The tumor stroma is an important component of the tumor microenvironment (TME) and plays key roles in the tumor development . Stromal cells are composed of many different types of cells, including vascular endothelial cells, pericytes, adipocytes, fibroblasts, osteoblasts, chondrocytes, extracellular matrix (ECM), and bone-marrow mesenchymal stromal cells . The tumor stroma can promote ECM remodeling, cellular migration, neoangiogenesis, invasion, immunosurveillance evasion, and drug resistance of tumors . Colorectal cancer (CRC) is the fourth most common cancer and a leading cause of cancer mortality worldwide . Transcriptional signatures of CRC stromal cells have been associated with poor prognosis in CRC . Isella et al. demonstrated that the gene signatures of CRC stromal cells (cancer-associated fibroblasts, leukocytes, and endothelial cells) were significantly upregulated in the stem/serrated/mesenchymal transcriptional subtype of CRC which had a poor prognosis . Calon et al. showed that the CRC stromal transcriptional signatures correlated with disease relapse . These prior studies exhibited the significant roles of tumor stroma in CRC growth, invasion, and metastasis.
In this study, we performed a meta-analysis of three colon tumor stromal transcriptome datasets using the bioinformatics approach. We identified differentially expressed genes (DEGs) between colon tumor stroma (CTS) and normal stroma.

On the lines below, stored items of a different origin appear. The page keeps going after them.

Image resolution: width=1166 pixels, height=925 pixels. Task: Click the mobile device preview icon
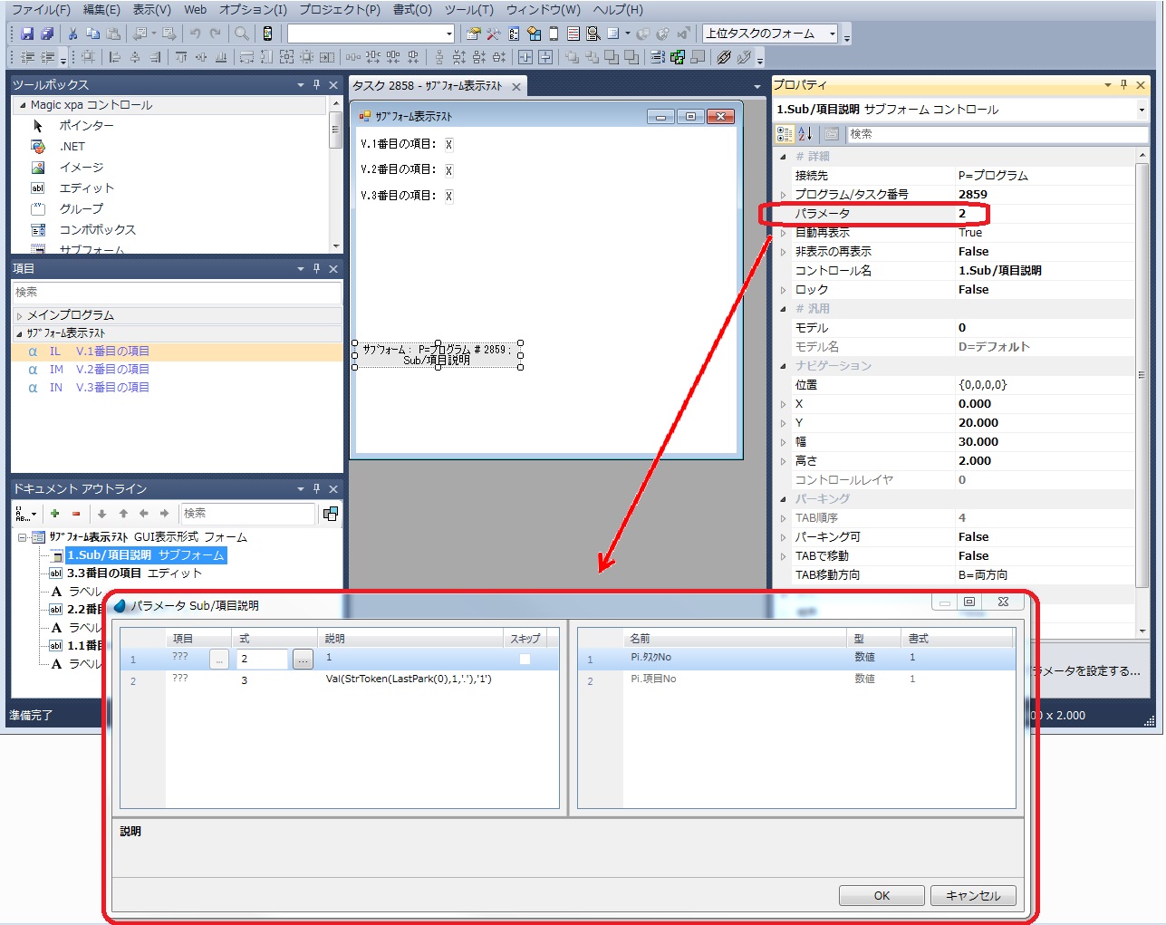267,34
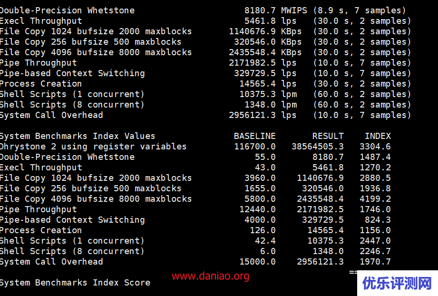Click the BASELINE column header
The width and height of the screenshot is (438, 296).
254,136
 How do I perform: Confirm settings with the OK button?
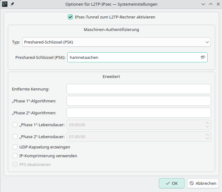pyautogui.click(x=171, y=183)
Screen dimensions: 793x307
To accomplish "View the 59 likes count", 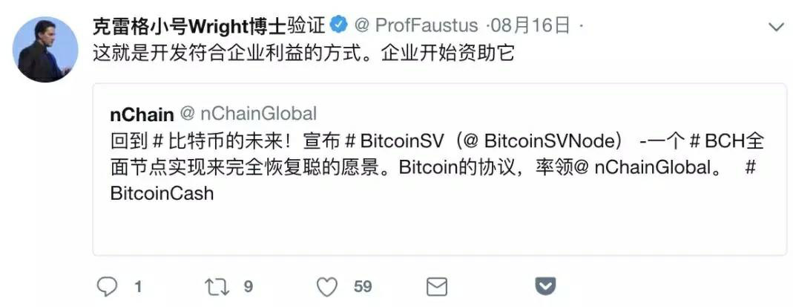I will 363,287.
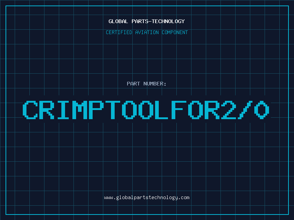The height and width of the screenshot is (220, 294).
Task: Click the word NUMBER: above the part code
Action: tap(154, 84)
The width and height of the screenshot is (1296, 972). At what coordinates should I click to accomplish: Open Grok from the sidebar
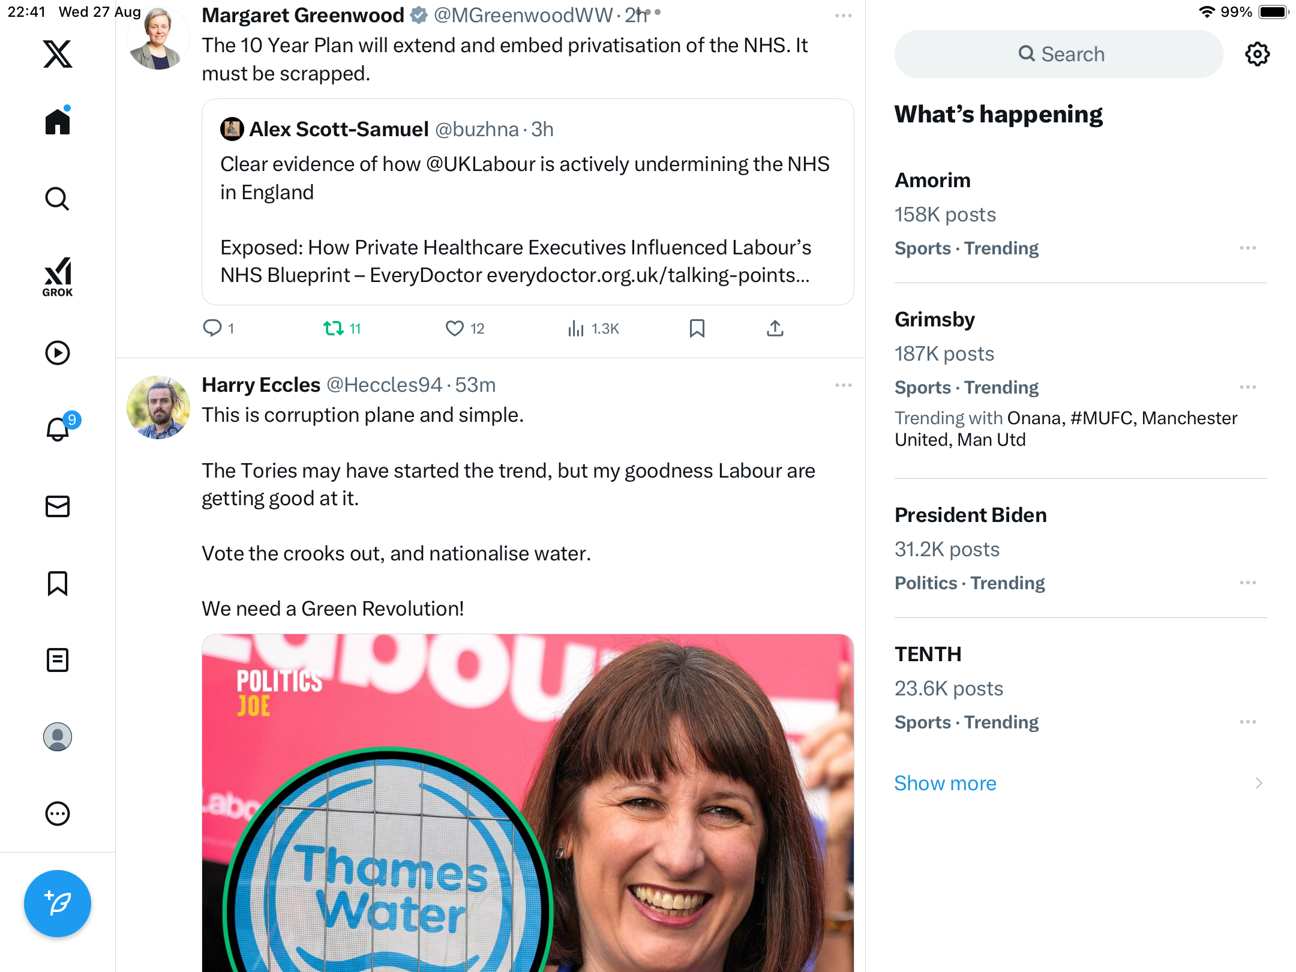(x=58, y=277)
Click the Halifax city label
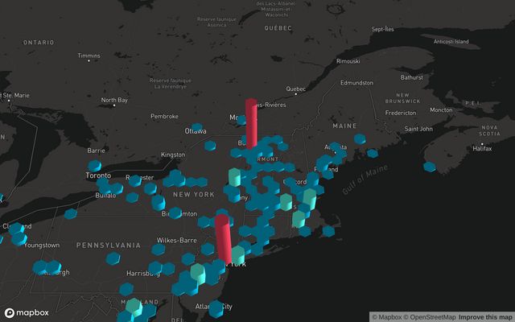This screenshot has width=515, height=322. tap(482, 149)
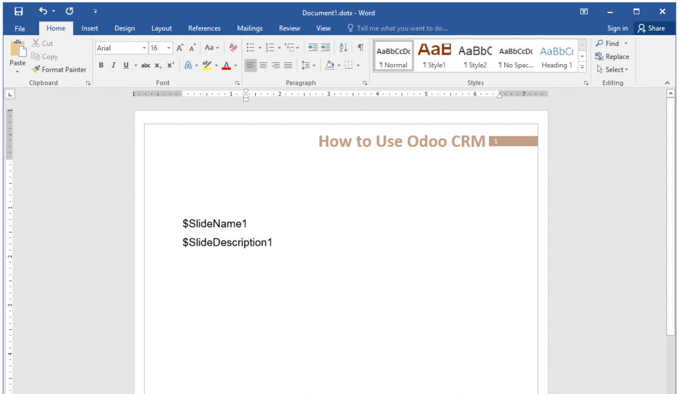Open the Arial font name dropdown

(143, 47)
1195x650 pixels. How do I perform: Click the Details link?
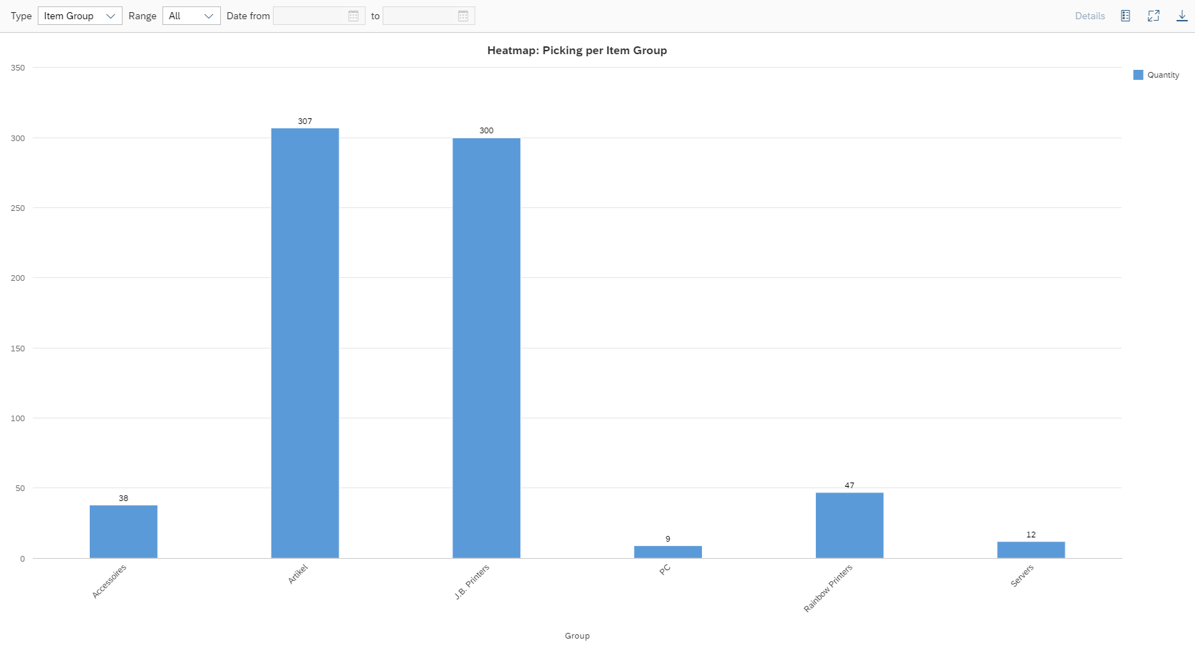(1090, 16)
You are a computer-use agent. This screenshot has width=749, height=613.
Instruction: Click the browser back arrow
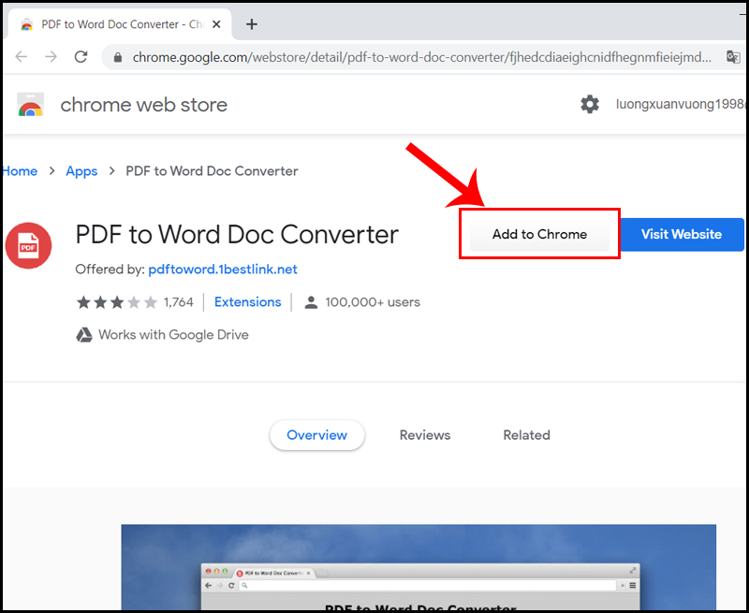coord(22,57)
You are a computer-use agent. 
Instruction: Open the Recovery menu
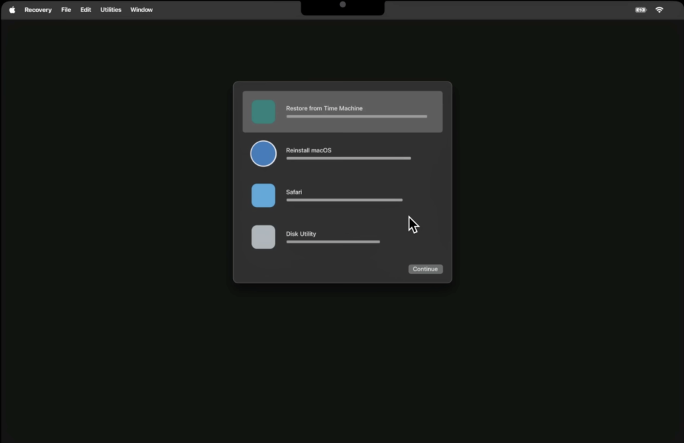[x=37, y=9]
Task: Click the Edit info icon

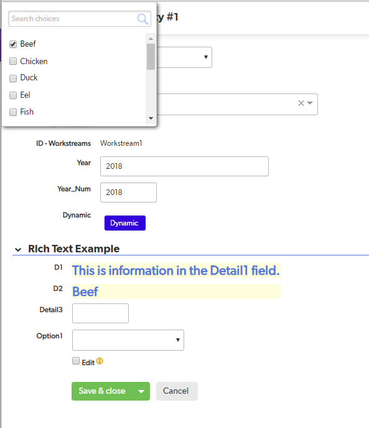Action: point(100,361)
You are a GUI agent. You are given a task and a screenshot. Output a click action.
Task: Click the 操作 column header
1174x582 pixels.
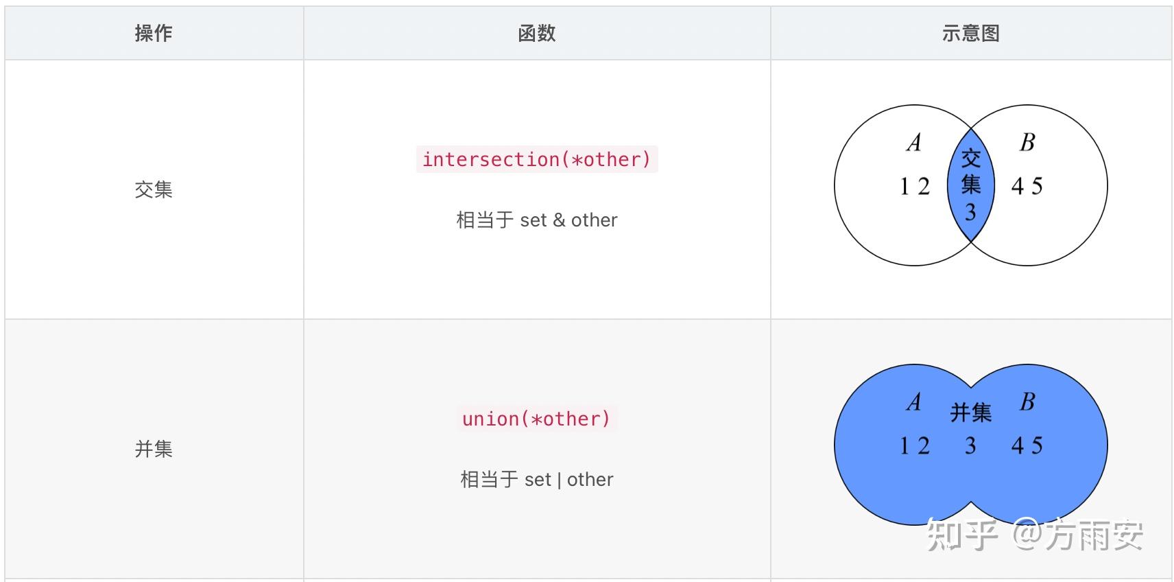pyautogui.click(x=154, y=33)

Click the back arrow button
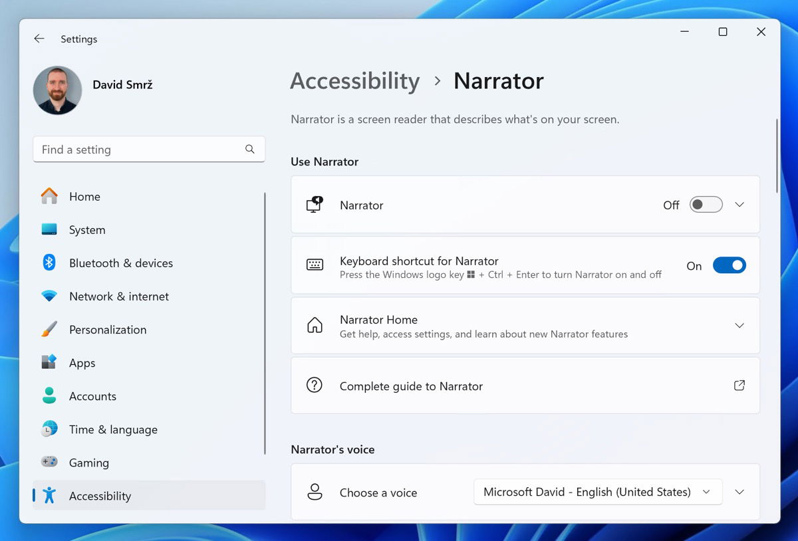[39, 39]
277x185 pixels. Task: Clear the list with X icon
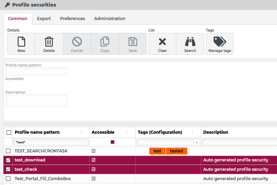tap(162, 42)
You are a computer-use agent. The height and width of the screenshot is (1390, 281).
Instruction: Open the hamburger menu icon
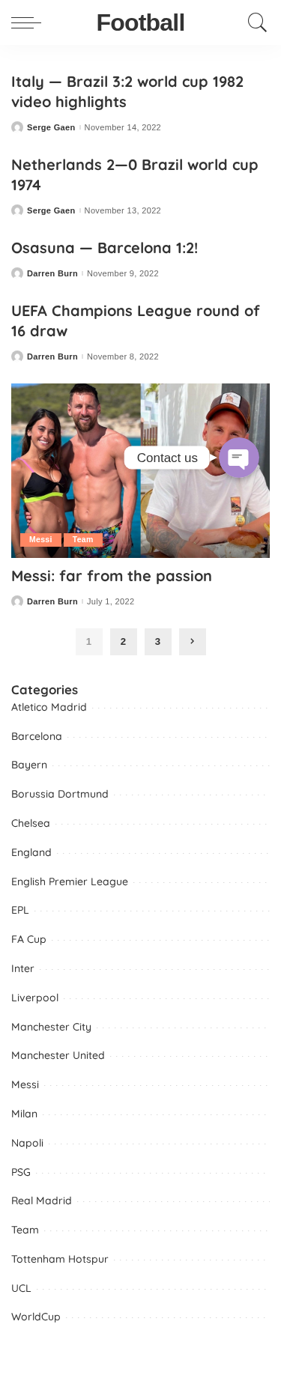pos(25,23)
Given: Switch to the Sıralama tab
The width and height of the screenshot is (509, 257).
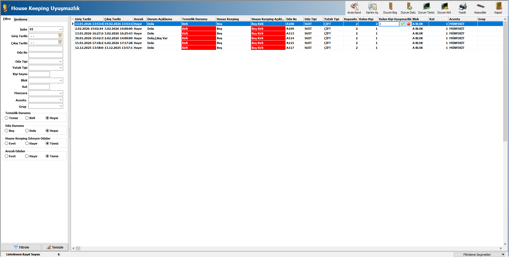Looking at the screenshot, I should coord(21,19).
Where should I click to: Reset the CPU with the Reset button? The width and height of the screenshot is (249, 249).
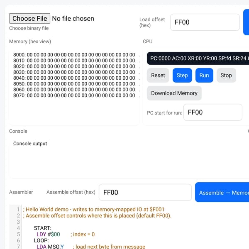158,75
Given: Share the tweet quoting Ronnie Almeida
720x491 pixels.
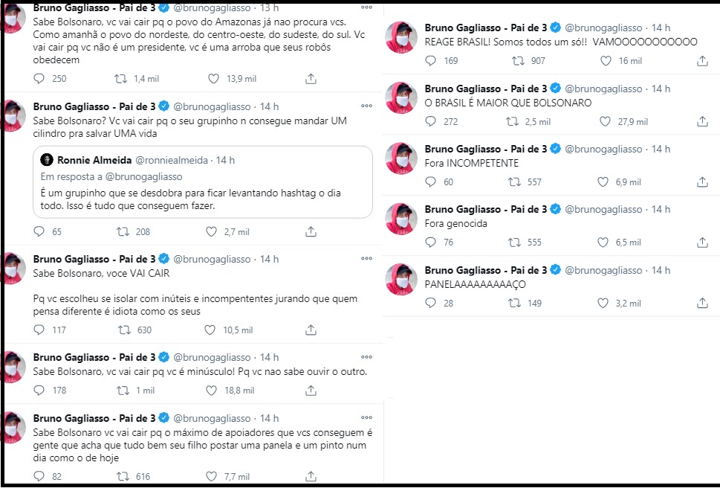Looking at the screenshot, I should [311, 233].
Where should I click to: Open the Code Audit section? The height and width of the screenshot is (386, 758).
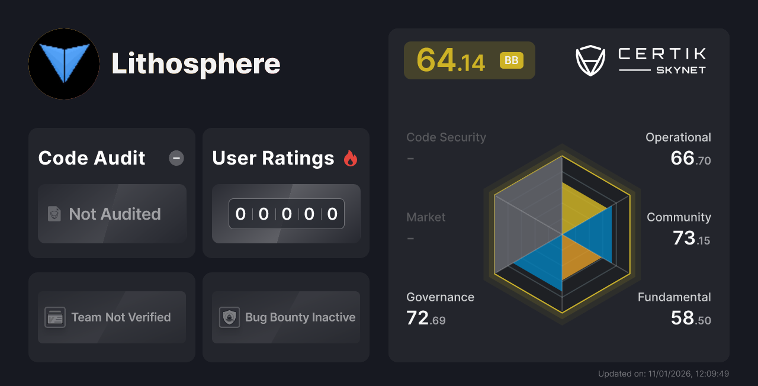[x=91, y=157]
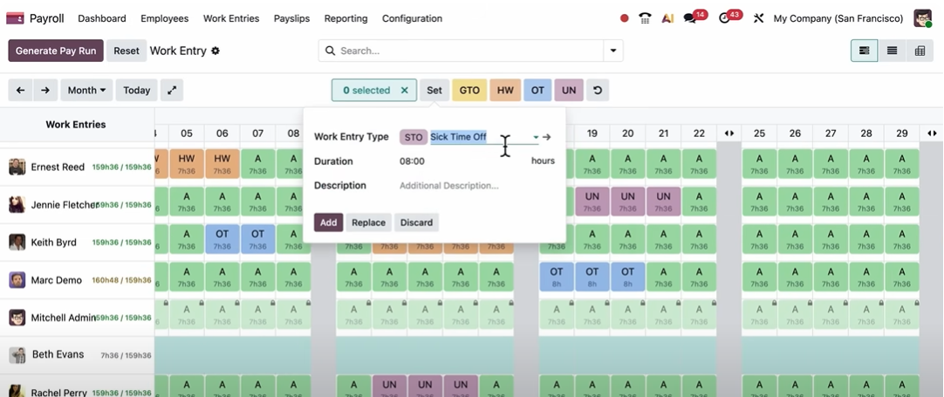Select the yellow GTO quick-type swatch
The width and height of the screenshot is (944, 397).
coord(469,90)
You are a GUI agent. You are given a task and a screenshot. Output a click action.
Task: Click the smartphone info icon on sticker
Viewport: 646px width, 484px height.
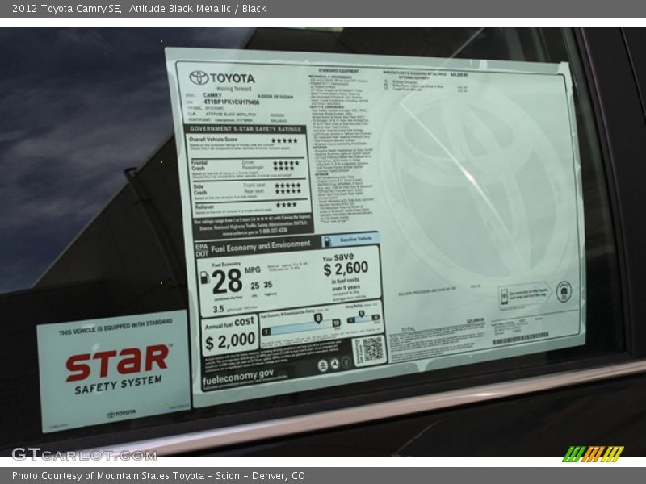click(x=526, y=294)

On the basis of these DEGs, we identified their associated pathways, upstream regulators, and protein-protein interaction (PPI) network and certain prognostic markers that were associated with survival of colon cancer patients. We also analyzed the enrichment levels of immune signatures in CTS. This study provides insights into CTS molecular features that could have clinical implications for colon cancer diagnosis and treatment.
We searched the NCBI Gene Expression Omnibus (GEO) database (https://www.ncbi.nlm.nih.gov/geo/) using the keywords “colon cancer,” “stroma,” and “tumor stroma” and identified three CTS gene expression profiles datasets (GSE31279, GSE35602, and GSE46824) [7–9]. In survival analyses, we used the TCGA colon cancer dataset (https://portal.gdc.cancer.gov/) and a SurvExpress (http://bioinformatica.mty.itesm.mx/SurvExpress) built-in dataset (colon metabase) . A summary of these datasets is shown in Supplementary Table S1.
2.2. Identification of DEGs between CTS and Normal Stroma
We used the web tool Network Analyst  to identify the DEGs between CTS and normal stroma. The ComBat method  in the tool was utilized to remove batch effects from the three CTS datasets (Supplementary Figure S1). Each individual dataset was normalized by base-2 log transformation and quantile normalization, and the R package “limma” was utilized to identify the DEGs between CTS and normal stroma. A meta-analysis of the three datasets was performed using Cochran's combination test . The false discovery rate (FDR), calculated by the Benjamini–Hochberg method , was used to adjust for multiple tests. We determined the DEGs with a threshold of absolute combined effect size (ES) >0.82 and FDR<0.05.
2.3. Gene-Set Enrichment Analysis
We performed gene-set enrichment analysis of the DEGs by GSEA . The KEGG pathways significantly associated with the upregulated and the downregulated DEGs were identified (FDR < 0.05), respectively.
2.4. Identification of Transcription Factors (TFs), Kinases, and Master Metabolic Transcriptional Regulators (MMTRs) That Are Significantly Associated with the DEGs
To link gene expression signatures to upstream cell signaling networks, we used eXpression2Kinases  to identify the upstream TFs and kinases that regulate the DEGs and utilized iRegulon  to identify the MMTRs of the DEGs.
2.5. Identification of PPI Network of the DEGs
We employed Network Analyst  to construct a PPI network of the DEGs . Two types of modules (function-first modules and connection-first modules) of the PPI network were extracted. The function-first modules (FFMs) were constructed by pathway enrichment analysis and the connection-first modules (CFMs) were identified by the random walk-based algorithm .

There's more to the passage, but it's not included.